You will need to have a column in your query for each column in the table. Might be able to get away with fewer if the primary key is AUTONUMBER if not, add MIN("PrimaryKeyCol") to the query, changing the name of the field to match the actual name in the table. Thus, the query would become: INSERT INTO "Table2" SELECT MIN("PrimaryKeyCol"), "Fruit", "Recollector" FROM "FRUITS AND RECOLLECTORS" GROUP BY "Fruit", "Recollector" This assumes that the primary key is first in order.

PYS · April 21, 2015, 2:20pm

Hi - Another way to do:

Copy the table and its data (including duplicates)
Run a query to select the data to be deleted in the new table

SELECT “id”, “Fruit” FROM “Table2” WHERE “id” NOT IN ( SELECT MIN( “id” ) FROM “Table2” GROUP BY “Fruit” )

Explanations:

Two select are nested: the “first”, inside brackets, select only the minimum values of id
The second selects the records that are not in this list.

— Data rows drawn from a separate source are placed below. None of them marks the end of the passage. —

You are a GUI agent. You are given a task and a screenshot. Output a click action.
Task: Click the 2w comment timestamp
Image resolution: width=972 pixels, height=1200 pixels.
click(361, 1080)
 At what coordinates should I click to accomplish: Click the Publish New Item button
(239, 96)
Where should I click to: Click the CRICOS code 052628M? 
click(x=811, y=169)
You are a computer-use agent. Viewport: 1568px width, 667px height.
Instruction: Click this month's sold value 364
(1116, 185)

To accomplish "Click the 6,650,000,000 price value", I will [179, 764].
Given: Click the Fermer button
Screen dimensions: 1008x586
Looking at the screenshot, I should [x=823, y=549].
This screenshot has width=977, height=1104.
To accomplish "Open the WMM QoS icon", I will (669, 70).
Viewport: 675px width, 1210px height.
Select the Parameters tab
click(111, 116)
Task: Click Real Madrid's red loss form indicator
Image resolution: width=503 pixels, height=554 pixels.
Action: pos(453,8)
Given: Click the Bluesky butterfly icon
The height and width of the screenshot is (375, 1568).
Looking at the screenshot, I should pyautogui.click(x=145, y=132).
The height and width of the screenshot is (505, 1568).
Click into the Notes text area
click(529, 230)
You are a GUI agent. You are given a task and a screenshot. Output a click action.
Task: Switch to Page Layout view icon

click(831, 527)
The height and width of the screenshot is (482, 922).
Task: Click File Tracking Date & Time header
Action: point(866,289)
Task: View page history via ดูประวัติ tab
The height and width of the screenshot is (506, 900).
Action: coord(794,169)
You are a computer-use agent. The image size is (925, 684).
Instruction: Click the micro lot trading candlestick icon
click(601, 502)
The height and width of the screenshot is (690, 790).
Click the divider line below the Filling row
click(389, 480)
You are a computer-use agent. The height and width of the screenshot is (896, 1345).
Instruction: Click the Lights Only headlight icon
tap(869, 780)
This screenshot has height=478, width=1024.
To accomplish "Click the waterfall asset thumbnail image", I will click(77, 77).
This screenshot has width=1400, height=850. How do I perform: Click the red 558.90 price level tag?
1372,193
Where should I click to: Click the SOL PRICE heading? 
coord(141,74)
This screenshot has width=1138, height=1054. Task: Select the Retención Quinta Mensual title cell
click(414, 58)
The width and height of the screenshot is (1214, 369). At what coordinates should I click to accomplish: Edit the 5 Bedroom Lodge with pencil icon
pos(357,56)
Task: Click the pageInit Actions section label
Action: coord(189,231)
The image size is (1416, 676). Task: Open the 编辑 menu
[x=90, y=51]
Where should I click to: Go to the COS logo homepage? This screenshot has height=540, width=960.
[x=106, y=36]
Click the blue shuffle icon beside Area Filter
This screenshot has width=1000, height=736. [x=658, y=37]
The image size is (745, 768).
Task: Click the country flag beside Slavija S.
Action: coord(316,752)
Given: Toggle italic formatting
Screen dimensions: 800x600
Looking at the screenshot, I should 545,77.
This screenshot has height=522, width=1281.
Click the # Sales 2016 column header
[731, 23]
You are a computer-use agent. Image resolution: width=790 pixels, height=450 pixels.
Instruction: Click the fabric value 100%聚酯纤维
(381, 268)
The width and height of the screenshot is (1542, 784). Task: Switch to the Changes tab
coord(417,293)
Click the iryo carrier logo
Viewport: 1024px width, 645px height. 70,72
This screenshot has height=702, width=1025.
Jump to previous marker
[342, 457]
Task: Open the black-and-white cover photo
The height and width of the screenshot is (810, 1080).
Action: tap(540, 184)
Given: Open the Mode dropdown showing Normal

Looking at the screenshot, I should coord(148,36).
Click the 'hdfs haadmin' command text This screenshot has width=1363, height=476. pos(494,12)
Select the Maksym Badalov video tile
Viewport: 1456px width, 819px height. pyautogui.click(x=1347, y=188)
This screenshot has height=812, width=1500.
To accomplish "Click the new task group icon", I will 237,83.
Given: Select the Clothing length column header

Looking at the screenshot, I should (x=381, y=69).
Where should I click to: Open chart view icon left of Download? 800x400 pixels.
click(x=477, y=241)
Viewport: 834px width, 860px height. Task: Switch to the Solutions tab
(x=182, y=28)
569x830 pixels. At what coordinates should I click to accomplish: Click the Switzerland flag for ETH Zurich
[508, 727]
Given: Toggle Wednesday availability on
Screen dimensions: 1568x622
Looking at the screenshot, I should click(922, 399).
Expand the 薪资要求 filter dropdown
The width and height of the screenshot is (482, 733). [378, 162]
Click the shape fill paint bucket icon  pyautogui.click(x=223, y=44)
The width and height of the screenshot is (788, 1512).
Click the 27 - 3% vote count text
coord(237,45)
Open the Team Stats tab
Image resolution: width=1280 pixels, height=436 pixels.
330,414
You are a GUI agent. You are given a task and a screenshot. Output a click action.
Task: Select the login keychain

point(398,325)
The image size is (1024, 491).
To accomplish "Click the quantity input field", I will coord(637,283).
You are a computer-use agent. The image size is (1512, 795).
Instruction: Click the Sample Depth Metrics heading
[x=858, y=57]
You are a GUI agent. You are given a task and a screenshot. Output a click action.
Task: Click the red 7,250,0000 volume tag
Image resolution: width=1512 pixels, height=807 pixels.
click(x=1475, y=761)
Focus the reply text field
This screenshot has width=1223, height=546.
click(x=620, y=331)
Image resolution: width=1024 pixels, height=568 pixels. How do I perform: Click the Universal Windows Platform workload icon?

This query generates a set of editable records and you can therefore directly remove all the selected records.

RemoveDuplicates.odb

mrmister · April 23, 2015, 12:56pm

Hi Pierre, well the code you wrote show the duplicates… but removing the duplicates manually is not an option. If we have 500 records duplicated it would be a royal pain… no… what I need is the duplicated records be removed automatically when I run the query. So the code you wrote what is doing is showing the duplicates, but not removing the duplicates from the table or inserting in a new table those records that are not duplicated. What I need is that,a new table,clean,without duplicates

mrmister · April 23, 2015, 12:57pm

Any idea about how can we achieve this? an example would be highly appreciated

PYS · April 23, 2015, 2:19pm

Hi - removing 1 or 500 records is the same with my query : run the query, click the intersection of headers line & column (select all records), press the Delete key.

If you just want to execute one statement: Tools SQL and execute:

DELETE FROM "Table2" WHERE "id" NOT IN ( SELECT MIN( "id" ) FROM "Table2" GROUP BY "Fruit" )